Nereye Dergisi
Arkeoloji, Tarih, Gezi, Seyahat ve Yaşam Kültürü Dergisi

Ege’de Serin Bir Yaz Gezisi: Kavaklıdere

Kavaklıdere Muğla ilinin kuzeyinde yer alan aynı zamanda Aydın ili ile sınırı olan minik bir kasabası-ilçesidir. Deniz seviyesinden 850 m yüksekte yer alan Kavaklıdere Muğla il merkezine 52 km uzaklıktadır.

0 354

Yaz sıcaklıklarının zirve yaptığı, termometrelerin Ege’de 40’lı derecelerden düşmediği bir dönemdeyiz. Peki bu dönemde bizi en çok ne rahatlatır? Klima karşısında oturup magazin programlarını takip etmek mi? Hiç sanmıyorum…

Bizim gibi gezmeyi seven arkadaşlar için yeni bir rota, yaz sıcaklıklarına birebir… Çoğumuz Ege’yi yaz mevsimi, güzel deniz kenarı keyifleri, yavaş ve rahat şehir unvanı ile tanırız. Bu yazımızda size bir de Ege yaylalarından seslenmek istedim. Gelin sizinle Muğla’nın güze ilçesi “Kavaklıdere” yi tanıyalım.

**Sunulan Veriler**
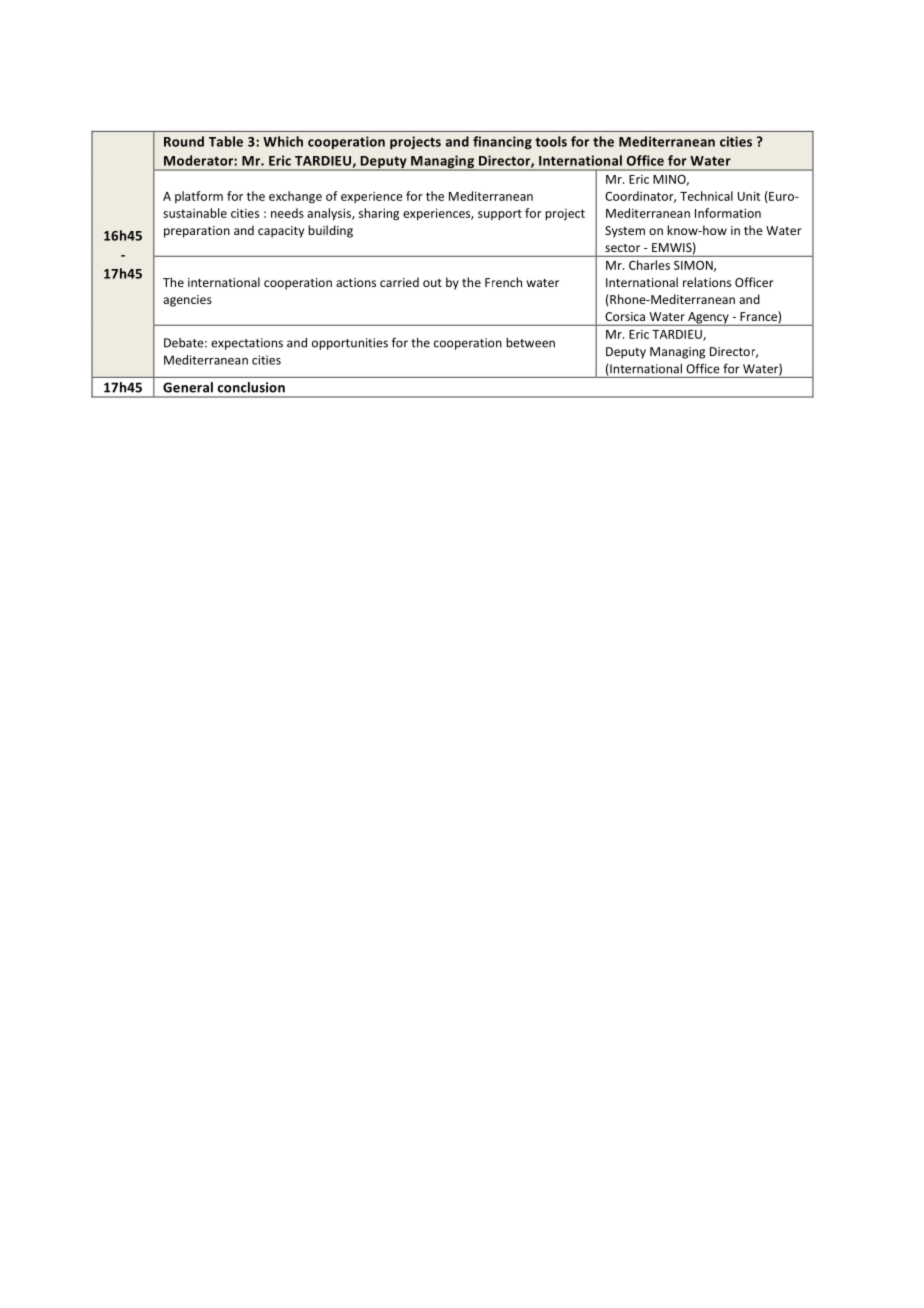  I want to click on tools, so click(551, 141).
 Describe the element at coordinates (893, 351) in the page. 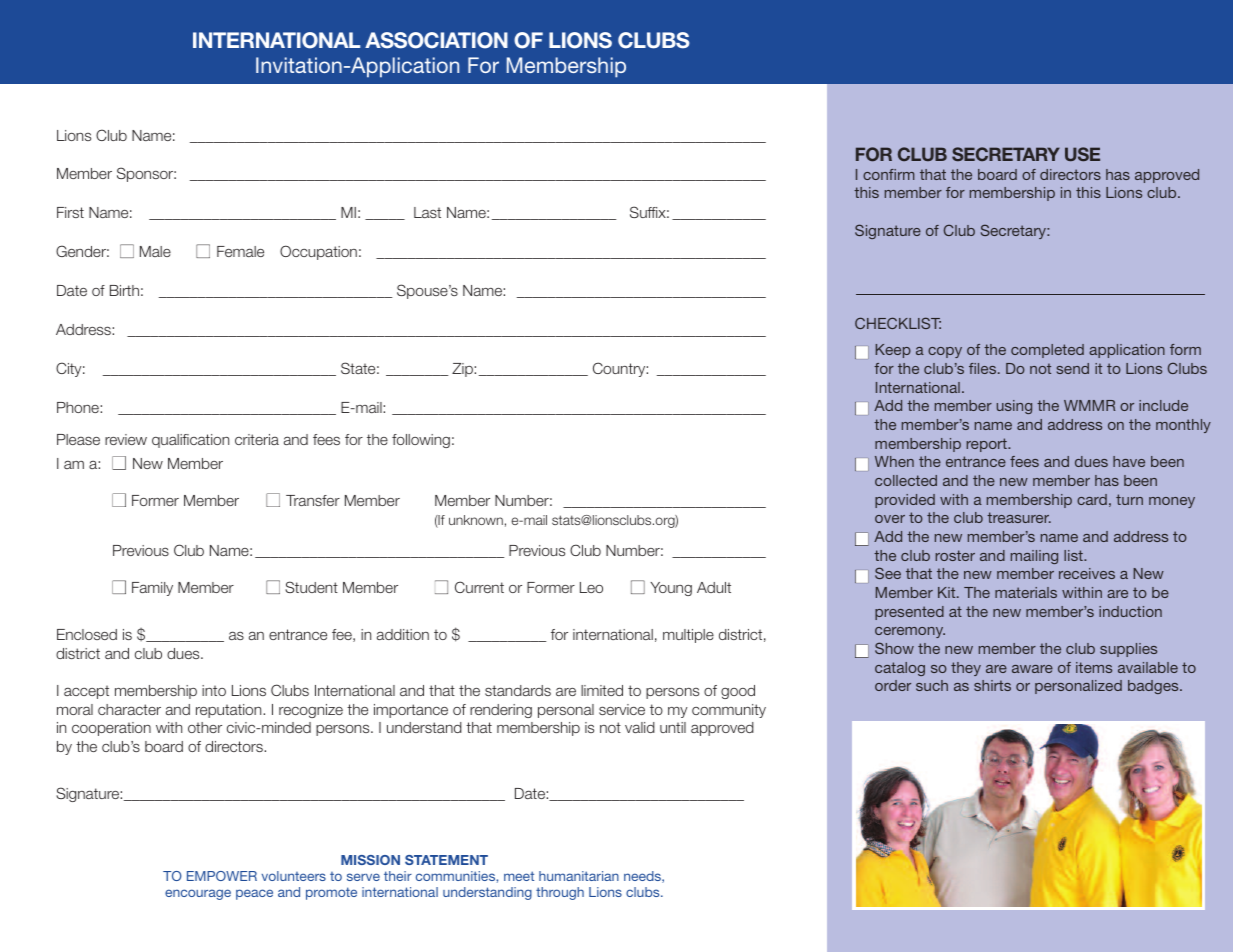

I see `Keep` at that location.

**Yapılacaklar**
1 > Kavaklıdere hakkındaki yazıda geçen bölge, il ve ilçe adlarını sıralayınız.
2 > Kavaklıdere hakkındaki yazıda yer alan “Deniz seviyesinden 850 m yüksekte yer alan Kavaklıdere Muğla il merkezine 52 km uzaklıktadır.” cümlesini İngilizceye çeviriniz.

**Cevap Anahtarı**
1 > Ege, Muğla, Aydın, Kavaklıdere

2 > Located 850 m above sea level, Kavaklıdere is 52 km from the provincial center of Muğla.